Dr. Tien Jiang, instructor in Oral Health Policy and Epidemiology at the Harvard School of Dental Medicine, shares advice for dental patients in a recent interview during National Oral Health Month in June.
“June is one of the best months in Boston. The days are longer and warmer, and the beginning of summer excites us all. So, as you long for melty ice cream cones and juicy watermelon slices, there are practical ways to get your mouth in shape to enjoy a fun summer with delicious treats,” Jiang said. “Part of that involves preventative care, so you don’t end up with longer-term health concerns.”
What are the top three oral health concerns you are seeing right now?
Jiang: Tooth fractures, gum disease, and infected teeth. Firstly, tooth fractures are unpredictable. Early in the pandemic, stress presented itself in the form of clenching and griding which led to broken teeth. If you’re lucky, the fracture is small and causes no pain. If you’re unlucky, the fracture can expose your tooth nerve or bone and cause you tremendous pain or eventual tooth loss. Secondly, patients with gum disease need more frequent visits to the dentist and delays can quickly lead to bone and gum loss that cannot be easily replaced. And thirdly, teeth are becoming infected because of cavities that could have been prevented before they got to the nerve and caused an infection and pain. All three can lead to tooth loss.
Jiang: Unfortunately, the pandemic hasn’t spared us dental pain. As a daughter, teacher, and dentist, I’ve seen the pandemic affect oral health in various ways. As a daughter, I’ve seen how a delay in frequent deep cleanings has led to tooth loss for my mother. As a teacher, I’ve helped students care for people who have been so busy just surviving this unpredictable pandemic that now they need a lot of dental care that they can’t afford. As a dentist, I’ve cared for individuals in terrible tooth pain that led to sleepless nights. I’ve also helped many patients who have switched to liquid diets due to tooth or jaw pain that has caused them to lose or gain weight, affecting their health and quality of life.
How can regular dental hygiene visits help with your overall health?
Jiang: For many reasons (right and wrong), dental care can drop down on the to-do list until it’s an emergency.
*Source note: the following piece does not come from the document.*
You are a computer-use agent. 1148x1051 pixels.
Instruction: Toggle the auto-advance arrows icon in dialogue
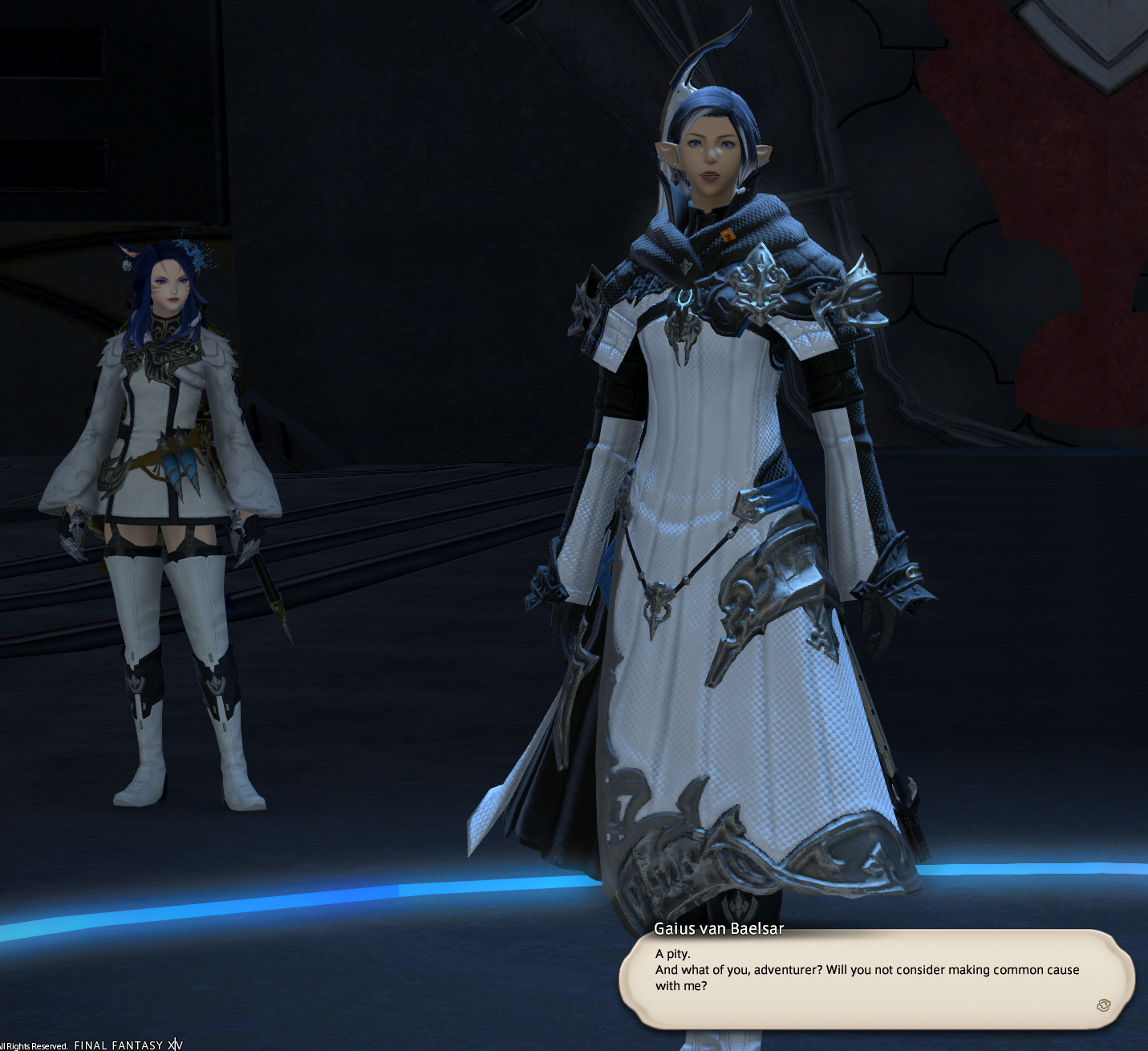point(1103,1005)
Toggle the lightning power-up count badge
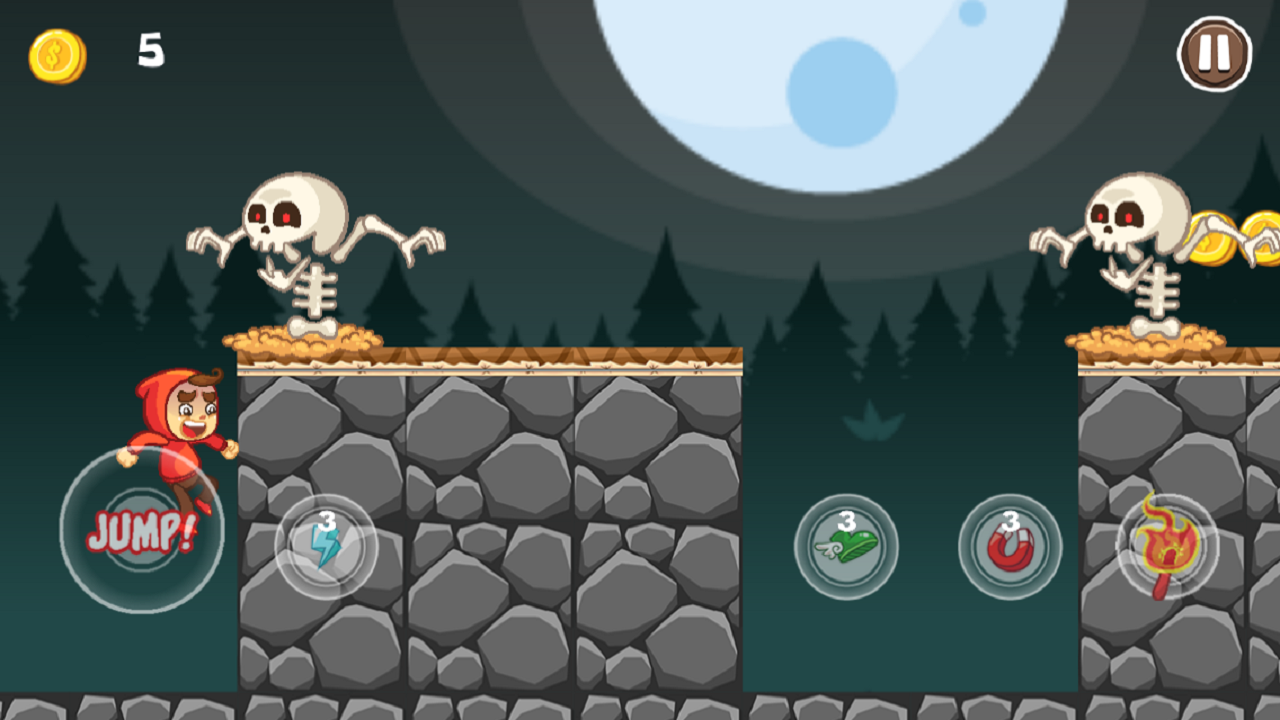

The problem is cavities or gum disease are often silent until they cause pain and occasionally life-threatening situations. Infections can lead to bacteria traveling and harming other areas in your body besides your mouth, such as your heart, lungs, and brain. The good news is that all of this is preventable with regular dental visits. While you may feel no pain or discomfort, it's important to schedule regular dental visits. A one-hour appointment could save you lost nights of sleep, difficulty eating and speaking, and out-of-pocket costs.